Article: Lessons from the Magi

Newry Cathedral News

The 6th January is the Feast of the Epiphany or the Three Kings Day.  Some countries around the world celebrate by having processions, ceremonies, nativity plays, and carnivals. In Spanish speaking countries children receive gifts on this day rather than on Christmas Day as the three kings deliver gifts not Santa Claus. Jesus had received the gifts of gold, frankincense and myrrh. 

The Magi (3 wise men) were people with tremendous faith, willing to walk together to show that they did not agree with the ruling class. They expressed self-confidence and a desire for more meaning in life by following the star. These attitudes urged them to read the signs of the times and to venture into the unknown. They humbly believed there was more wisdom in the world than they had yet discovered. Thus, they set off on what became the first Christian pilgrimage from the East.

Today, we see signs of a similar disquiet when people are re-evaluating their lives, their faith and all that previously was the norm. Many people have changed their jobs in order to get a better work life balance, others have discovered new talents and skills brought on by the pause in life during the pandemic and many have discovered a deeper and stronger faith.

In his book, Let Us Dream: The Path to a Better Future, Pope Francis shares ideas which suit the Feast of the Epiphany. He describes our time as a change of epoch, not simply a time of change. He says that this change, ‘accelerated by the coronavirus, is a propitious moment for reading the signs of the times’. Avoiding the trap of easy answers, Pope Francis says, ‘A gap has opened up between the realities and challenges we face and the recipes and solutions available to us. That gap becomes a space in which to reflect, question, and dialogue’.

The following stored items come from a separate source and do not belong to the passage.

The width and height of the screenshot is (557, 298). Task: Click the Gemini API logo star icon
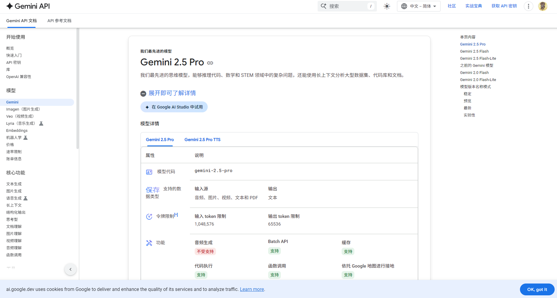click(9, 6)
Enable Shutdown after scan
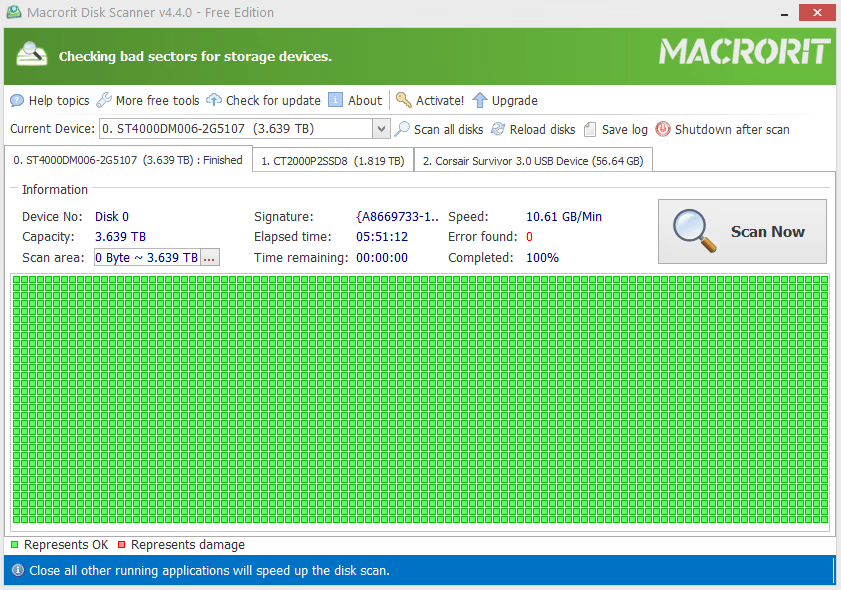 click(x=661, y=129)
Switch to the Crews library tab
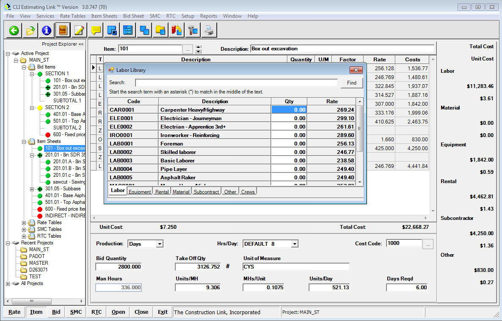This screenshot has width=502, height=321. [x=248, y=192]
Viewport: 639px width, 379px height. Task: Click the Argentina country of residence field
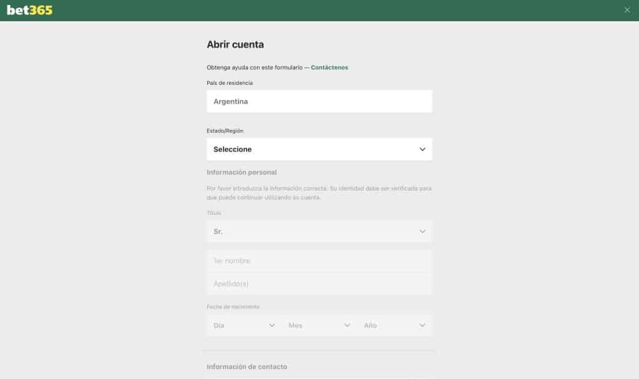coord(319,101)
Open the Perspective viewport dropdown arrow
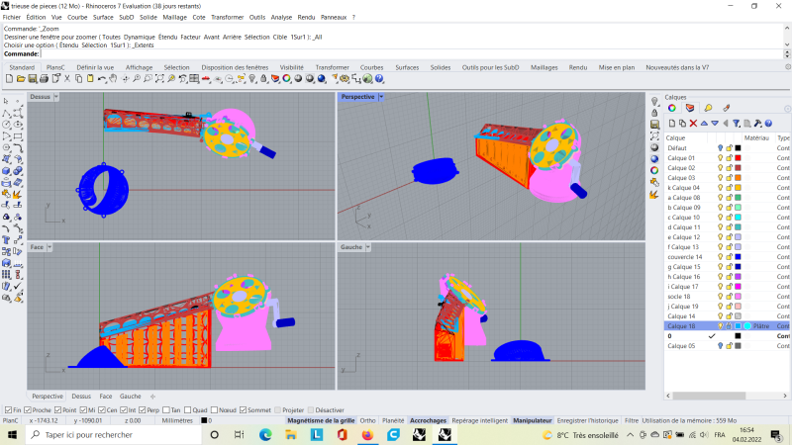The height and width of the screenshot is (445, 792). point(383,97)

Therefore the Magi are models. Inspired by the gap between their knowledge and their hopes, they set out to seek meaning that their lives had not yet given them. They reflected together on the signs of their times and sought wisdom from foreigners, confident that truth from another quarter would only add to the truth they already understood. Let us share the Magi’s humble curiosity, courage and confidence so that we too can seek, find and follow Christ in our world. 

Nollaig na mBan 

On January 6, Nollaig na mBan, also known as Little Christmas or Women’s Christmas is celebrated. It is a tradition from the Ireland of the last century but is making a revival. On this day, women traditionally got a much-needed rest after catering for everyone during the holiday festivities

It was most commonly held in the west of Ireland and women gathered together,
having a cup of tea, the last of the Christmas Cake and a chat. Most of all it was the day, as a woman that you would do something for yourself and have a rest after all the Christmas work. I think a wholesale revival of this tradition would be a great idea!